EXTRACT TO READ:
THE STORMING BOHEMIAN PUNKS THE MUSE: solidarity is more than a slogan, comrade
What a week of muse punking it has been! Having said a resounding “yes” to my artistic vocation (and continuing to do so), confirming events keep piling on. Everywhere I turn, it’s art and more art. That’s my world. Is it yours? No? Why not?
I mean, at least in my case, that it’s not just my day-to-day art practice that counts (though it is vital), but also keeping my identification with and relationships with other artists alive and kicking. I learned to be a student in a class with other students. I learned to be a worker by being a worker among workers. I learned to be a recovering alcoholic hanging out with other ex-drunks. I learned to be an artist in a group of artists. Solidarity is more than a slogan, comrades.
Caveat: too many of us (me for sure!) have been known to substitute drunken camaraderie for real artistic companionship. This is a dangerous trap! Visiting a friend’s painting studio and sitting in a chair while she works on a project—that counts.
Seeing a friend in a play counts. Going with a pal to a reading (or making a friend when you get there) counts. Joining a workshop. Reviewing a book. You can think of some more. Which is not to say you have to stay home from the party; just don’t replace the meal with the dessert.
This week, I visited artist and writer friends in Los Angeles, folk I haven’t seen in several years. One has started painting again after several years’ hiatus. He has completed eleven paintings in the past six weeks, planned several more, and is preparing a show. He turns 70 this weekend and feels reborn. Was I excited and inspired? You bet.
Another LA friend has recently completed his fourth (unpublished) novel. As a hobby, he has used crayon to create murals in the style of children’s drawings on all the walls of his rented apartment. Why? To inspire his 9-year-old in her artistic dreams. We ended our reunion with renewed enthusiasm. Of course we did.

DATA SHOWN:
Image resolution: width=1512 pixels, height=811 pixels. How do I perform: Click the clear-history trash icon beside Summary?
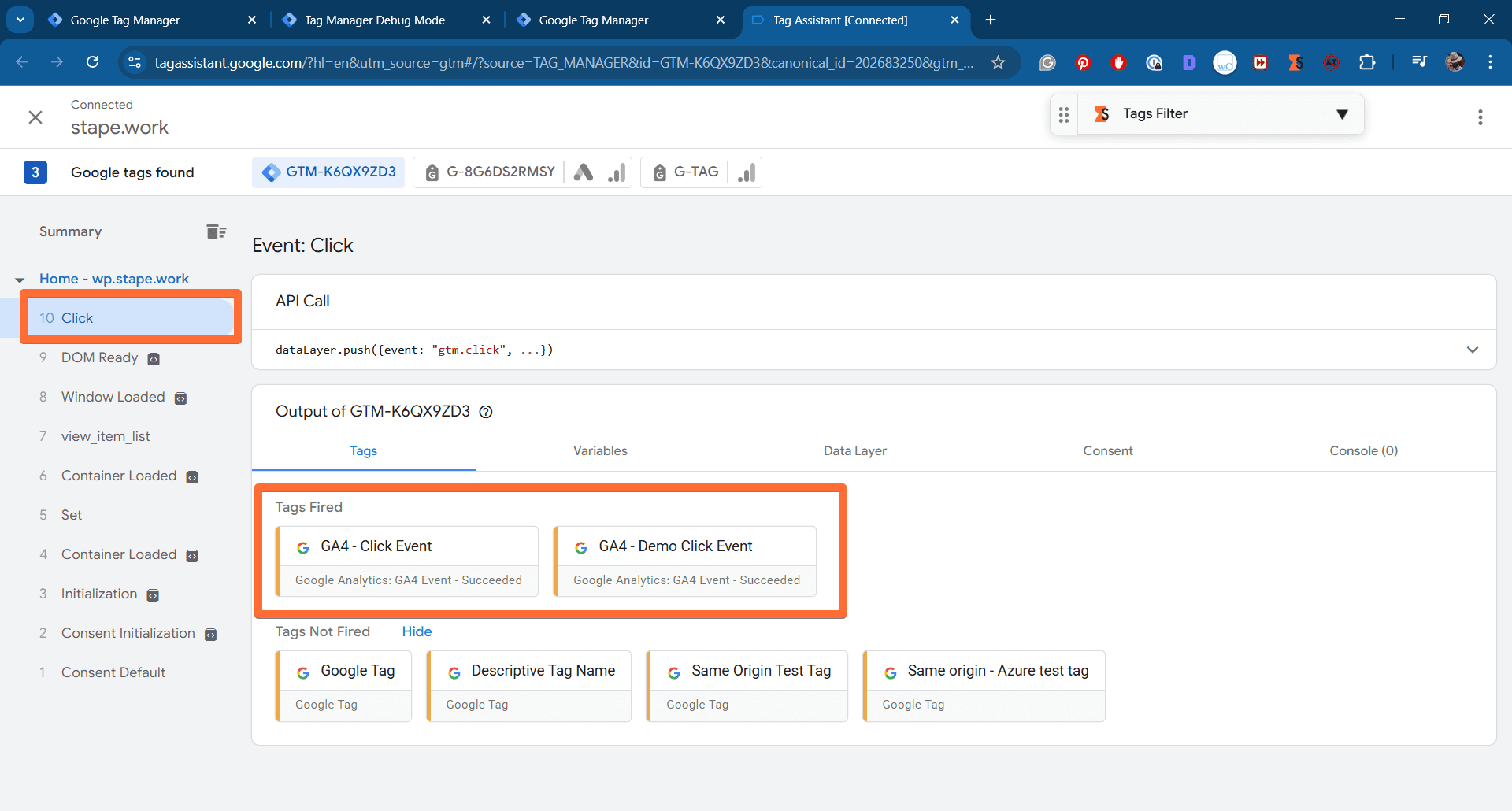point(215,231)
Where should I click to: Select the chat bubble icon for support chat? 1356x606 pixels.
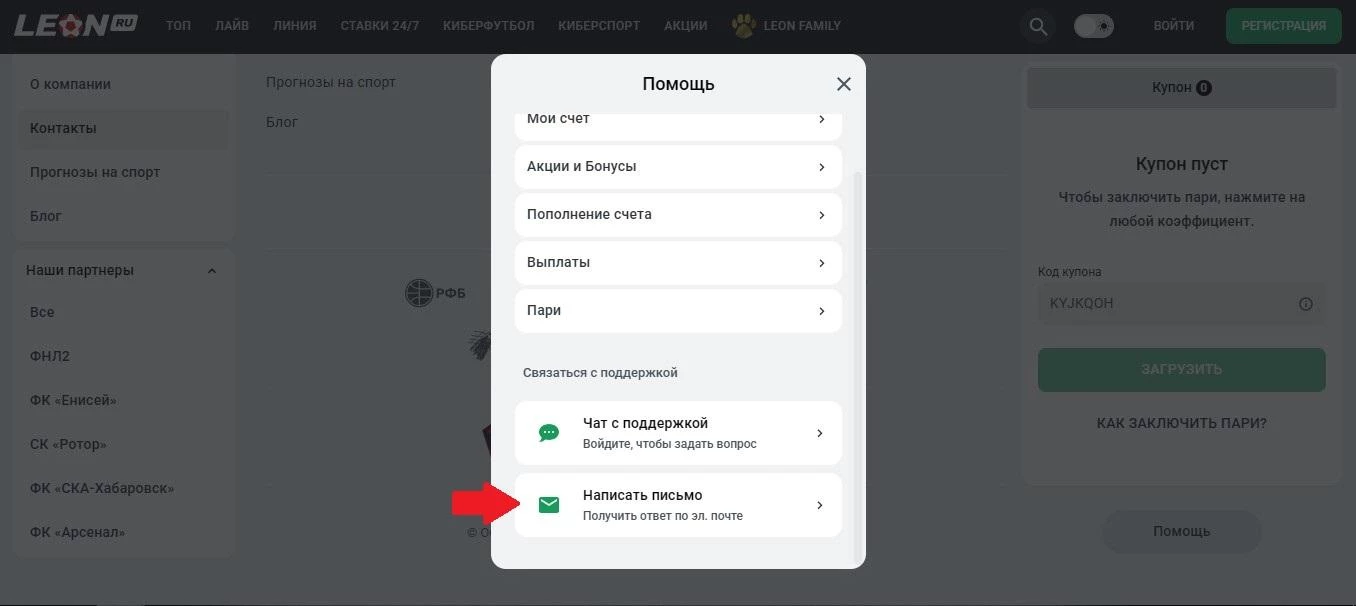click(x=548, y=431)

TASKS TO COMPLETE:
1/ Reproduce the passage of the essay on artistic solidarity from "This week, I" up to and including "inspired? You bet.", substituting "San Francisco" for "Los Angeles".
2/ Extend the essay on artistic solidarity beyond its final sentence.

RESPONSES PER TASK:
1/
This week, I visited artist and writer friends in San Francisco, folk I haven’t seen in several years. One has started painting again after several years’ hiatus. He has completed eleven paintings in the past six weeks, planned several more, and is preparing a show. He turns 70 this weekend and feels reborn. Was I excited and inspired? You bet.

2/
At the Brentwood home of playwright Donald Freed I visited friends with whom I attended a beginning writer’s workshop nearly a decade ago. Ten years later they’re still meeting to discuss works in progress. For three days this week they presented their work to an invited audience and their passion for their work was inspiring. Donald will be 80 on his next birthday and most (but not all) of the readers and audience members were over 60. Some have been colleagues for 50 years! That’s community.
My point? Art doesn’t happen in a vacuum.
I want the reader to look in the mirror and ask hirself, “Am I sometimes using my ‘art’ as an excuse to be isolated, self-indulgent and/or misanthropic? Am I turning my nose up at community because I imagine myself to be too hip, slick and cool (as if community were never anything more than a bad karaoke experience or a night at the bowling alley)?”
Find a salon. Create one. Be sociable—follow what inspires you. If you do, your work will get done. If you aren’t working (yet), community may help get you there. The place to matriculate in life’s curriculum is not just the corner booth of a North Beach bar or your bedroom desk. Nothing wrong with either, but there’s more that is necessary. Find it and make it your own.
Speaking of community and finding yourself as an artist, this is something to attend that might inspire you.
If not now, when?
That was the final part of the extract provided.